Monday, November 19, 2007

American Journalists and China


Another book to be donated to the public library - Kishore Mahbubani's Can Asians Think? (Times, 1998), which must undoubtedly be Prof JR Mo's favorite book at one time.

Of interest to this blog was the author's assertion that several American journalists were "blatantly dishonest" during the 1989 Tiananmen massacre.

"They would lunch with a student on a "hunger strike" before reporting on his "hunger." They were not all bystanders reporting on an event; several advised the students how to behave. None stayed to deal with the consequences that the students had to face."

The author noted that the biggest indication of how American journalists are affected by US interest in their portrayal of China is to compare their reporting of China in the early 1970s and the early 1990s.

"When Nixon landed in China in 1972, the US media had a virtual love-fest with a regime that had just killed millions in the Cultural Revolution. Yet, in the 1990s a much more benign regime that has liberated millions from poverty and indignity and promises to launch them on the road to development is treated as a pariah regime."

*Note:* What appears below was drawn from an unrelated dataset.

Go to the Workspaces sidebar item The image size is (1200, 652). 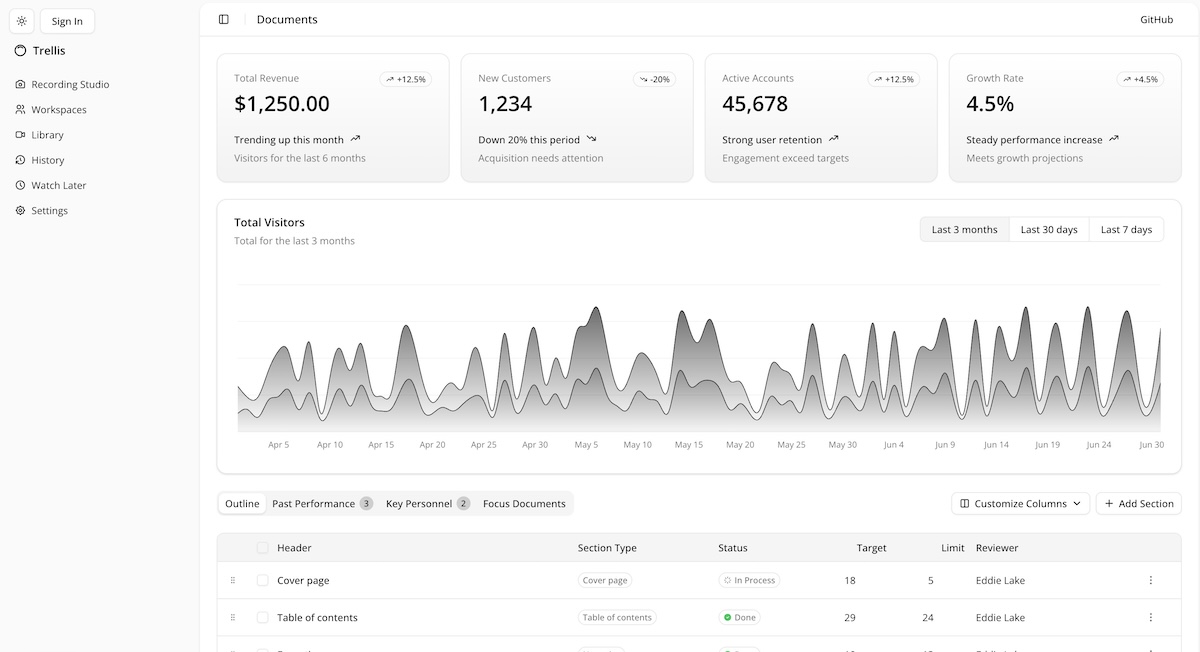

Without going into the purported hypocrisy of the Americans, one thing that immediately comes to mind is how little the Cultural Revolution was understood in the US in the early 70s as compared to the 1990s where scores of writing pertaining to that period became available. If the Americans had known then what they knew later, would it still have made a difference in their "virtual love-fest"? Maybe yes, maybe no. But we'd never know.